Eine Rechtsfrage kann sich aber stellen, wenn es um den Begriff der "Vertreterbetriebstätte" im Sinn von Art. 5 Abs. 5 bzw. 6 DBA-Großbritannien geht, weil festzustellen ist, ob eine (indirekte) Vollmacht der inländischen Gesellschaft, für den ausländischen Factor die Forderungen einzutreiben bereits für das Entstehen einer "Vertreterbetriebstätte" genügt. Aus der Sicht des BM für Finanzen spricht einiges dafür, dass der Bestand einer inländischen Vertreterbetriebstätte anzunehmen ist. Hier auf die Aussagen von EAS 1047 zurückzugreifen und im Eintreiben von Kundenforderungen keinen Teil einer ertragbringenden "Output"-Funktion des Factors zu sehen, erscheint jedenfalls nicht sachgerecht.
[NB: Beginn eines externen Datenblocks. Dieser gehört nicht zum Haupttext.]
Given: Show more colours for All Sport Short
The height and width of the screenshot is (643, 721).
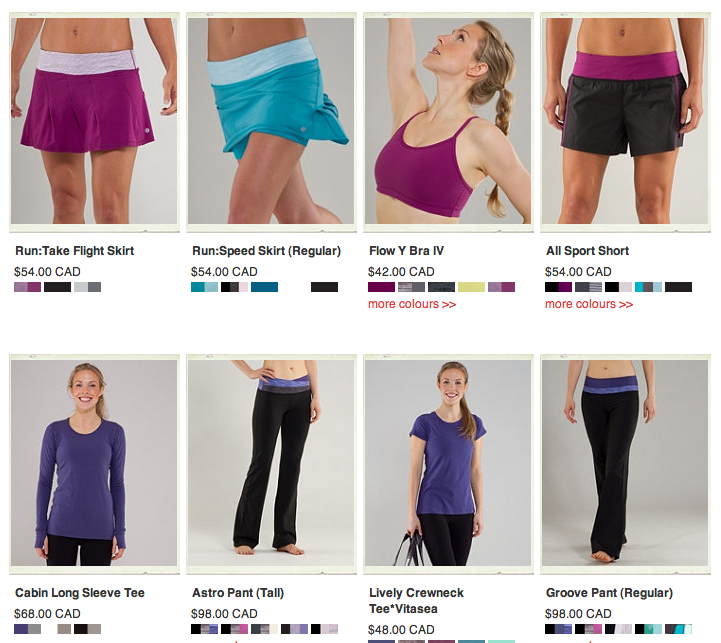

Denn der vom Factor erzielbare Reinertrag hängt nicht nebensächlich, sondern wesentlich davon ab, dass seine tatsächlichen Forderungsausfälle so gering wie möglich gehalten werden. Bedient sich daher ein ausländischer Factor anstelle der Einrichtung eines - eine räumliche Betriebstätte begründenden - Inkassobüros eines abhängigen Vertreters, um die gleichen Funktionen zu erfüllen, dann wird darin die Unterhaltung einer "Vertreterbetriebstätte" in Österreich zu erblicken sein.

Sollte auf Parteienseite eine andere Auffassung vertreten werden, müsste diese Frage im Rahmen eines auf Artikel 25 DBA-Großbritannien gestützten Verständigungsverfahrens international geklärt werden.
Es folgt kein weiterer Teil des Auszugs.